Excerpted text ::
»»

In an Agadic story, the force of this predestination is shown to be too strong even for royal opposition. It does not follow that the pre-arrangement of marriages implies that the pair cannot fall in love of their own accord. On the contrary, just the right two eventually come together; for once freewill and destiny need present no incompatibility. The combination, here shadowed, of a predestined and yet true-love marriage, is effectively illustrated in what follows:
“Solomon the king was blessed with a very beautiful daughter; she was the fairest maiden in the whole land of Israel. Her father observed the stars, to discover by astrology who was destined to be her mate in life and wed her, when lo! he saw that his future son-in-law would be the poorest man in the nation. Now, what did Solomon do? He built a high tower by the sea, and surrounded it on all sides with inaccessible walls; he then took his daughter and placed her in the tower under the charge of seventy aged guardians. He supplied the castle with provisions, but he had no door made in it, so that none could enter the fortress without the knowledge of the guard. Then the king said, ‘I will watch in what way God will work the matter.’
“In course of time, a poor and weary traveller was walking on his way by night, his garments were ragged and torn, he was barefooted and ready to faint with hunger, cold, and fatigue. He knew not where to sleep, but, casting his eyes around him, he beheld the skeleton of an ox lying on a field hard by. The youth crept inside the skeleton to shelter himself from the wind, and, while he slept there, down swooped a great bird, which lifted up the carcass and the unconscious youth in it. The bird flew with its burden to the top of Solomon’s tower, and set it down on the roof before the very door of the imprisoned princess. She went forth on the morrow to walk on the roof according to her daily wont, and she descried the youth. She said to him, ‘Who art thou? and who brought thee hither?’ He answered, ‘I am a Jew of Acco, and a bird bore me to thee.’ The kind-hearted maiden clothed him in new garments; they bathed and anointed him, and she saw that he was the handsomest youth in Israel. They loved one another, and his soul was bound up in hers. One day she said, ‘Wilt thou marry me?’ He replied, ‘Would it might be so!’ They resolved to marry. But there was no ink with which to write the Kethubah, or marriage certificate. Love laughs at obstacles. So, using some drops of his own blood as ink, the marriage was secretly solemnized, and he said, ‘God is my witness to-day, and Michael and Gabriel likewise.’ When the matter leaked out, the dismayed custodians of the princess hastily summoned Solomon. The king at once obeyed their call, and asked for the presumptuous youth. He looked at his son-in-law, inquired of him as to his father and mother, family and dwelling-place, and from his replies the king recognized him for the selfsame man whom he had seen in the stars as the destined husband of his daughter. Then Solomon rejoiced with exceeding joy and exclaimed, Blessed is the Omnipresent who giveth a wife to man and establisheth him in his house.”

««

Dataset section ::
»»

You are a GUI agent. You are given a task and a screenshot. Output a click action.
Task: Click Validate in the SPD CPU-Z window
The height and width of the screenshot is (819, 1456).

««

Work to do ::
(1) In the excerpted text on predestined marriage, what did the youth use as ink for the marriage certificate?
(2) Extend the passage on predestined marriage in Solomon's story, picking up right after its final sentence.

Solved tasks ::
(1) Drops of his own blood.

(2)
The moral of which seems to be that, though marriages are made in Heaven, love must be made on earth.
HEBREW LOVE SONGS
Palestine is still the land of song. There the peasant sings Arabic ditties in the field when he sows and reaps, in the desert when he tends his flock, at the oasis when the caravan rests for the night, and when camels are remounted next morning. The maiden’s fresh voice keeps droning rhythm with her hands and feet as she carries water from the well or wood from the scanty forest, when she milks the goats, and when she bakes the bread.
The burden of a large portion of these songs is love. The love motive is most prominent musically during the long week of wedding festivities, but it is by no means limited to these occasions. The songs often contain an element of quaint, even arch, repartee, in which the girl usually has the better of the argument. Certainly the songs are sometimes gross, but only in the sense that they are vividly natural. With no delicacy of expression, they are seldom intrinsically coarse. The troubadours of Europe trilled more daintily of love, but there was at times an illicit note in their lays. Eastern love songs never attain the ideal purity of Dante, but they hardly ever sink to the level of Ovid.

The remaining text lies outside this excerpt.